*Document passage*:
--------------------------------

All of lore.kernel.org
 help / color / mirror / Atom feed
From: Arnav Bhate <bhatearnav@gmail.com>
To: Karthik Nayak <karthik.188@gmail.com>, git@vger.kernel.org
Subject: Re: [GSoC PATCH] pathspec: fix sign comparison warnings
Date: Thu, 13 Mar 2025 19:50:52 +0530	[thread overview]
Message-ID: <0946673c-72ce-4848-b7f6-edd7a1cc7ff4@gmail.com> (raw)
In-Reply-To: <CAOLa=ZRNJD7NqceGQ4B8ox+50m2q1nU1t29x7O0roc=-_4ww0w@mail.gmail.com>

Karthik Nayak <karthik.188@gmail.com> writes:
> Arnav Bhate <bhatearnav@gmail.com> writes:
> 
>> There are multiple places, especially in loops, where a signed and an
>> unsigned data type are compared. Git uses a mix of signed and unsigned
>> types to store lengths of arrays. This sometimes leads to using a signed
>> index for an array whose length is stored in an unsigned variable or
>> vice versa.

--------------------------------

*Material*:
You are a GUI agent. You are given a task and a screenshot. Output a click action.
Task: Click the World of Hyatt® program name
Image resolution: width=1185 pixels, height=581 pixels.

--------------------------------

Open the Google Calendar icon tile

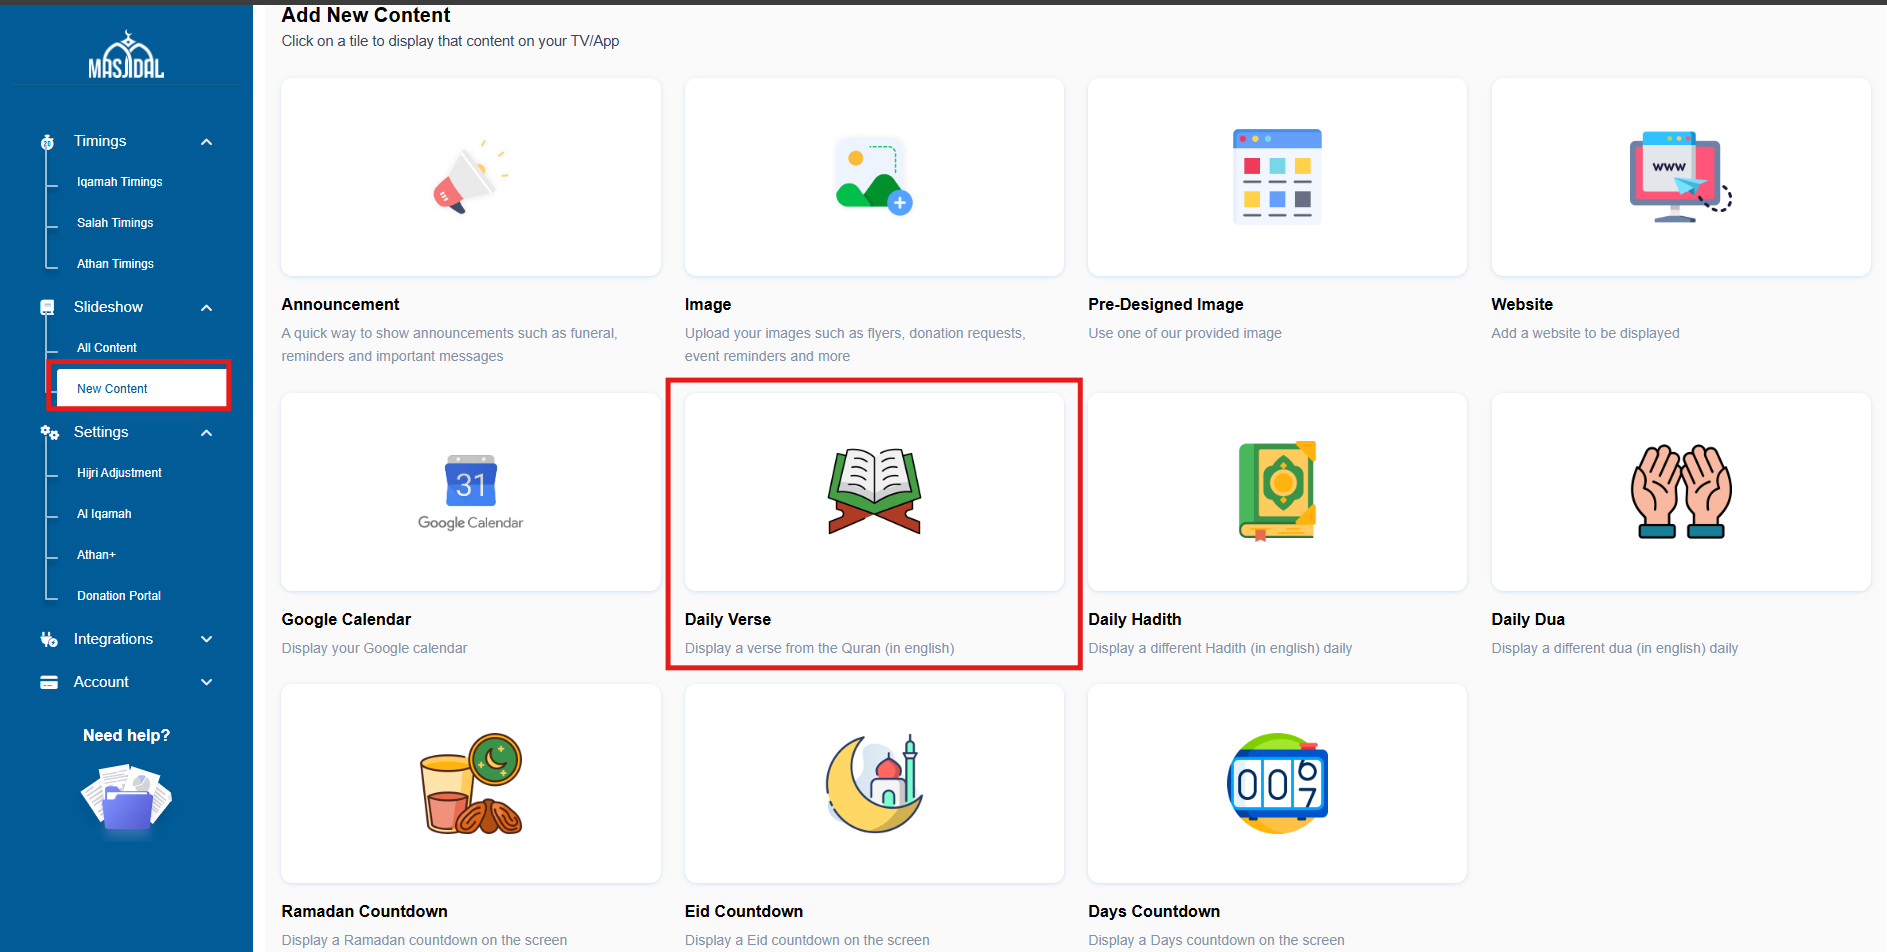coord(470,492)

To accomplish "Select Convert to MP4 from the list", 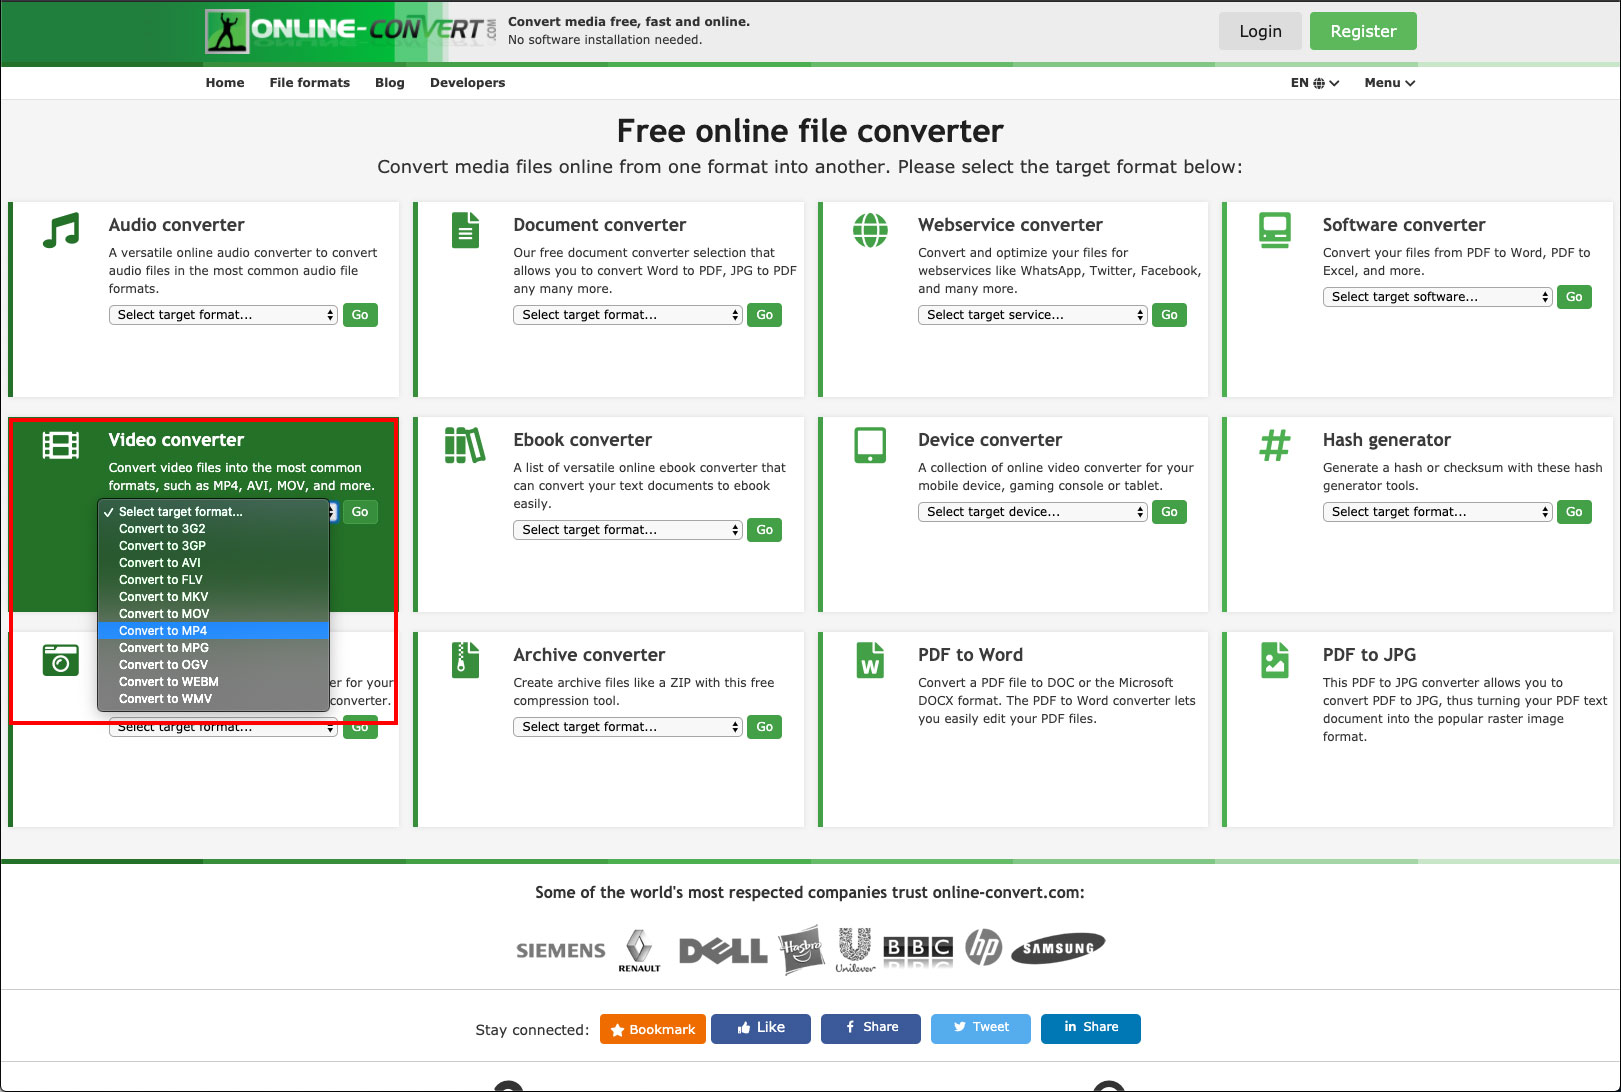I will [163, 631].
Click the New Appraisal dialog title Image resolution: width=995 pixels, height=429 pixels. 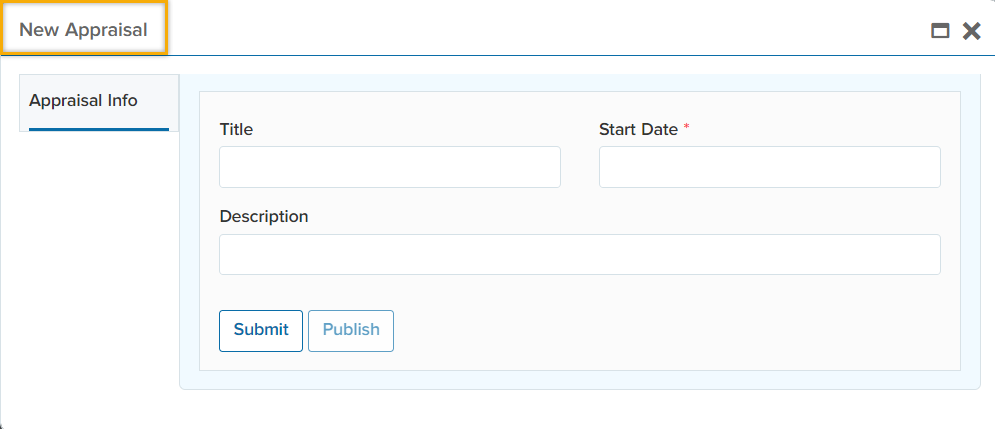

--------------------------------

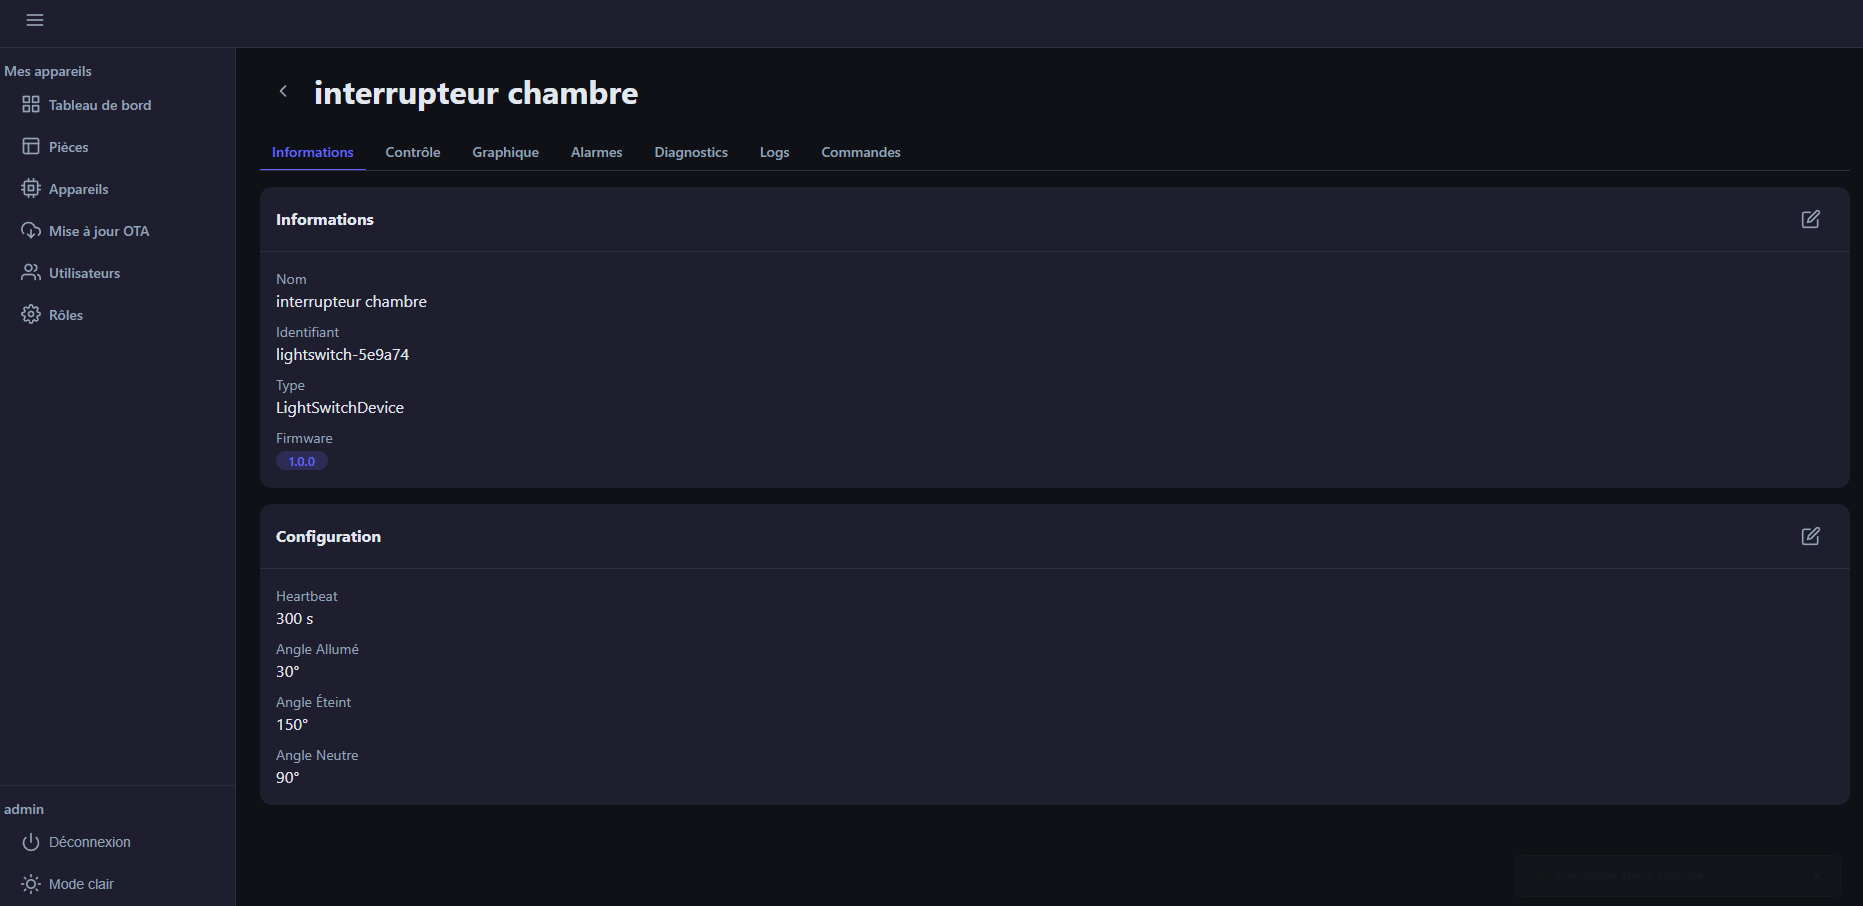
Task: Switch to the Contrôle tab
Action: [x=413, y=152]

--------------------------------

Write the next part of the mailing list reply about fixing sign comparison warnings in pathspec, picking up after its last quoted line.

*Answer to this exercise*:
>>
>> Replace signed data types with unsigned data types and vice versa
>> wherever necessary. In some cases, introduce a new variable, where both
>> signed and unsigned data types have been used to store lengths of arrays
>> in the same function, where previously only one variable was used to
>> iterate over both types. In cases where this is not possible, add
>> appropriate cast. Remove #define DISABLE_SIGN_COMPARE_WARNINGS.
>>
>> Signed-off-by: Arnav Bhate <bhatearnav@gmail.com>
>> ---
>>  pathspec.c | 26 +++++++++++++-------------
>>  1 file changed, 13 insertions(+), 13 deletions(-)
>>
>> diff --git a/pathspec.c b/pathspec.c
>> index 89663645e1..fd7dfdfd84 100644
>> --- a/pathspec.c
>> +++ b/pathspec.c
>> @@ -1,5 +1,4 @@
>>  #define USE_THE_REPOSITORY_VARIABLE
>> -#define DISABLE_SIGN_COMPARE_WARNINGS
>>
>>  #include "git-compat-util.h"
>>  #include "abspath.h"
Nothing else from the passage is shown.